Ericsson Drone

UScellular and Ericsson are testing 5G and drone technology “at altitude” to determine how the connectivity that the drone experiences differs from connectivity on the ground.

The initial trials involved a visual line of sight operations. A drone outfitted with a 5G smartphone and RF measurement equipment flew between two commercial cell towers in Beloit, WI. The gear measured signal strength and quality, upload and download speeds and latency at different altitudes. Low and high band spectrum was measured.

According to Ericsson, the testing could lead to use cases in many industries.

One early use case for 5G outfitted drones is examining structures. These can be telecommunications towers, barns, silos, water towers or other structures. According to a press release, this type of inspection can be done without connectivity. Adding it, though, enables the inspections to go beyond a pilot’s line of sight view and data can be live streamed over the network, enabling more efficient and useful inspections.

“Testing our wireless connections at altitude can set the stage for future connectivity of drones in the air, providing command and control capability along with enabling real-time image and data sharing to be easier, faster and safer,” Narothum Saxena, UScellular’s vice president of technology strategy and architecture, said in the press release. “We believe that our network can help drones fly in an optimal way if they have connectivity, and with Ericsson’s support, we will continue to drive innovation that can help enhance our customers’ wireless experience.”

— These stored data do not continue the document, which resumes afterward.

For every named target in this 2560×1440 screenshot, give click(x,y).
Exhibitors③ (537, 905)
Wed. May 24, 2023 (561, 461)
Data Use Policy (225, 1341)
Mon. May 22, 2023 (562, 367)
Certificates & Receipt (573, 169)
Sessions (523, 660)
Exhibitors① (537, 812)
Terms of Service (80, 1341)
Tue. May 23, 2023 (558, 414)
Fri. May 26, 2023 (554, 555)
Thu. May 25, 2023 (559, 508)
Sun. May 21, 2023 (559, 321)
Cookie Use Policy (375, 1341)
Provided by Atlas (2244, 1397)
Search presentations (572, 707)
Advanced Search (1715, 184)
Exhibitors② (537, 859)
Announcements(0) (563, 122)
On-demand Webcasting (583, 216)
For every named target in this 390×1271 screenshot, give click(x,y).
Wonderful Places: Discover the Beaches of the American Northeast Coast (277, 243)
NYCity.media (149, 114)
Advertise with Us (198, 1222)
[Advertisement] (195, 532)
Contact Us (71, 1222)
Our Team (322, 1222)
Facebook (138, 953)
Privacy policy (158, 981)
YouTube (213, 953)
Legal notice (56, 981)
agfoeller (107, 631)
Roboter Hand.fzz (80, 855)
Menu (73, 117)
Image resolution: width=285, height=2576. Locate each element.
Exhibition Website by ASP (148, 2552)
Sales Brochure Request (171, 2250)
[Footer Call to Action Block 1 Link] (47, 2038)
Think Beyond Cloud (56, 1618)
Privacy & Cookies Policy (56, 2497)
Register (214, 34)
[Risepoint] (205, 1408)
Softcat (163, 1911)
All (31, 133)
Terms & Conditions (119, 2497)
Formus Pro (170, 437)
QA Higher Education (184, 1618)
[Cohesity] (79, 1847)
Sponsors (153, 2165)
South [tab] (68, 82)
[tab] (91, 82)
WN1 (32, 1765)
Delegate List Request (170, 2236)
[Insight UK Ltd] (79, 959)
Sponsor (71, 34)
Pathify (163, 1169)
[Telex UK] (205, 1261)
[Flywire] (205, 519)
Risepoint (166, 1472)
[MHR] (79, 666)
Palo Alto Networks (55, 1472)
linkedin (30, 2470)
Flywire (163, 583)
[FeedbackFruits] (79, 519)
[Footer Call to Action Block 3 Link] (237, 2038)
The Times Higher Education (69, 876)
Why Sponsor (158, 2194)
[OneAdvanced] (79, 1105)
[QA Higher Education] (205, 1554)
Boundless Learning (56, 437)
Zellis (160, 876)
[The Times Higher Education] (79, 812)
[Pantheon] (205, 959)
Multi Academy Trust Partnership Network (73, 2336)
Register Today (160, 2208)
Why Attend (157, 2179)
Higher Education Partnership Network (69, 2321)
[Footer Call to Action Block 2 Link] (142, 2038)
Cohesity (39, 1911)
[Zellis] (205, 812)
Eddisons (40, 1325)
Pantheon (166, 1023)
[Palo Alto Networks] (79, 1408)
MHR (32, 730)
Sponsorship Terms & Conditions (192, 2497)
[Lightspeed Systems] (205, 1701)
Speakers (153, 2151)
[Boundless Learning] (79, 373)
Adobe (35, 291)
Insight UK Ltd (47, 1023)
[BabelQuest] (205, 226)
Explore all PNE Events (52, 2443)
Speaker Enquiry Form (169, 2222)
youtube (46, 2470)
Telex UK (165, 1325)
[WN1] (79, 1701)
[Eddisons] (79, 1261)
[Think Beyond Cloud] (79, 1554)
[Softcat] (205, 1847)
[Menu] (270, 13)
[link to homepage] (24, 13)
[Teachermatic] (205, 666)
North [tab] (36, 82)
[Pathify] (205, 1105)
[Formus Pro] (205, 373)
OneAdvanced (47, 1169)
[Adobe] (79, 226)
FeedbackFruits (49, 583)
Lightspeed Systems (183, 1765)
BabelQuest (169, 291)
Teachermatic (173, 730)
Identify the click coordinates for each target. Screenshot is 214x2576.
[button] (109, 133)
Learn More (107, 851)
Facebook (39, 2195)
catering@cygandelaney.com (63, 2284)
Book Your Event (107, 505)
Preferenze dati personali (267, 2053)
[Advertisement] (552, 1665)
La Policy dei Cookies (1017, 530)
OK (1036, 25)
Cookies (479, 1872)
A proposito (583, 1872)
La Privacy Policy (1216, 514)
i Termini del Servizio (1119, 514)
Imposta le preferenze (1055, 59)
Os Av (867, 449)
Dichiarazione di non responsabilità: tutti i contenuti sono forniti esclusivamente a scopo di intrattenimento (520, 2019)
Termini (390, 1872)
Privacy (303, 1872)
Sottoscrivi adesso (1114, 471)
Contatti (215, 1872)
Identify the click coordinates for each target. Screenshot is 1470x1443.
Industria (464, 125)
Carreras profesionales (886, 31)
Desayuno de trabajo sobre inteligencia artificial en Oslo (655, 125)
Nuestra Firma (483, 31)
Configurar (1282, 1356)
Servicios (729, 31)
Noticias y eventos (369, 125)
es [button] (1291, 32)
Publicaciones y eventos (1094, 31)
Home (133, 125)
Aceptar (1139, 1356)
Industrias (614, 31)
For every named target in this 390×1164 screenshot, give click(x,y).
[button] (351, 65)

UScellular’s interest in drones goes back at least two years. In November 2020 CEO Laurent Therivel said during an earnings call that the company was working with drone companies “to understand what the needs and the use cases are going to be there.” The comments were as he was updating investors and analysts on the company’s 5G plans.

Drones seem to be a fruitful avenue for carriers developing their 5G use cases. Drones can go places that humans can’t – or don’t particularly want to, such as to disaster areas.